Shortly after South Africa had its foreign investment rating knocked down a few pegs, state-owned entity Transnet was also dealt a blow. The freight and logistics company recently had its long-term foreign and local currency ratings downgraded by S&P Global Ratings to subinvestment grade. Due to the company’s stable finances, its standalone credit profile was kept at BBB.
In a statement, the company’s CEO Siyabonga Gama said that “S&P’s affirmation and acknowledgement of the critical role that Transnet plays in SA’s economy as a provider of essential infrastructure services is testament of the strong and agile manner in which Transnet management is navigating the tough macroeconomic challenges”.
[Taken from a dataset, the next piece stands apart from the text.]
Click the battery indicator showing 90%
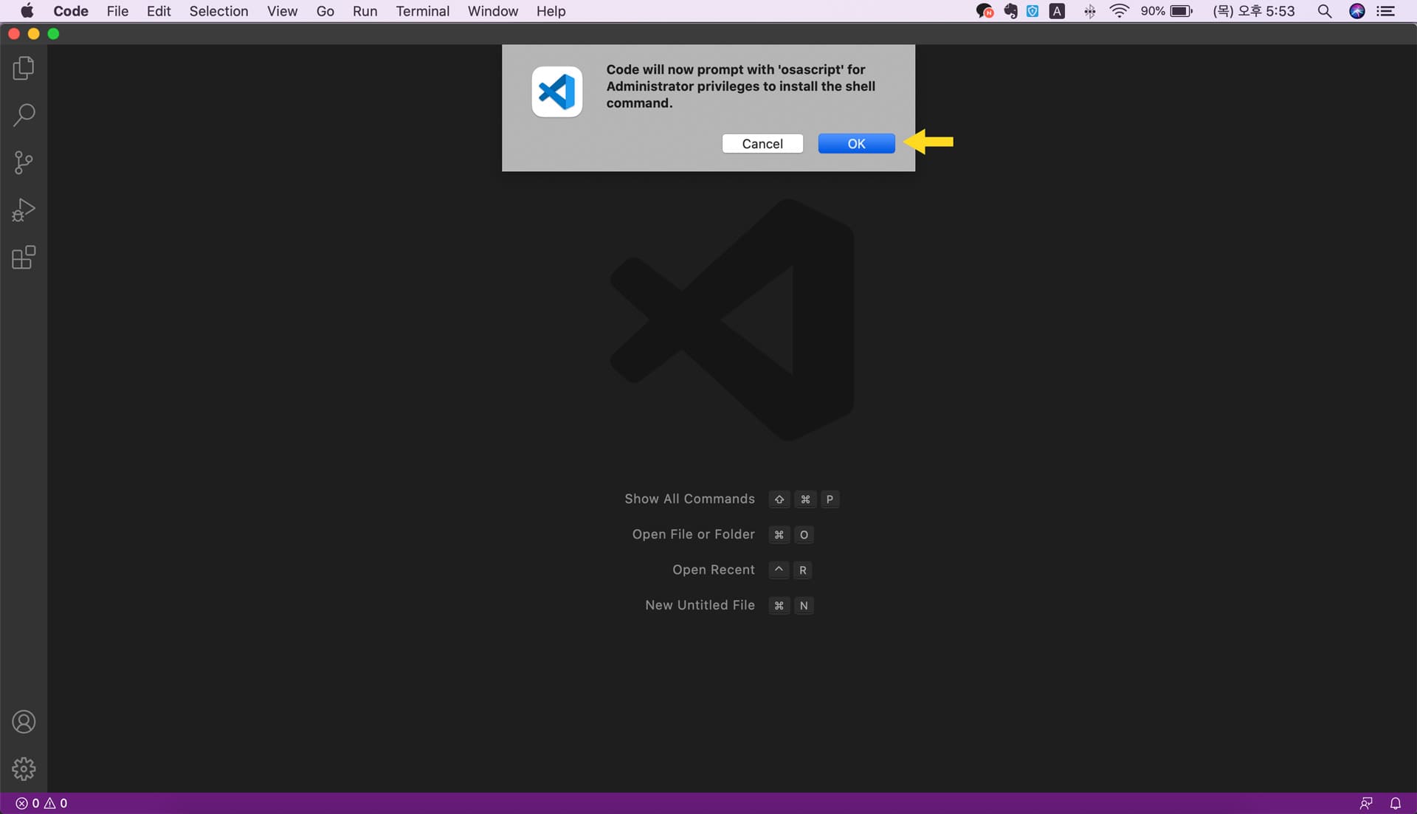Viewport: 1417px width, 814px height. point(1168,11)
S&P said Transnet’s liquidity was still adequate and acknowledged the sound relationship it has with South African banks, its good standing in capital markets, its sufficient risk and management framework and its unused credit facilities. The company’s chief financial officer Garry Pita said Transnet had more than R16bn in unused short-term credit facilities and long-term funding of more than R15bn. He added that this, along with access to domestic and global capital markets, amounted to about R93bn to meet the company’s funding commitments. Transnet is currently focusing on the improvement of its rail, port and pipeline infrastructure, however after the downgrade, it said it was going to reconsider its investments for this financial year. Taking the downgrade into consideration, Transnet expects to spend approximately R273bn over the next six years.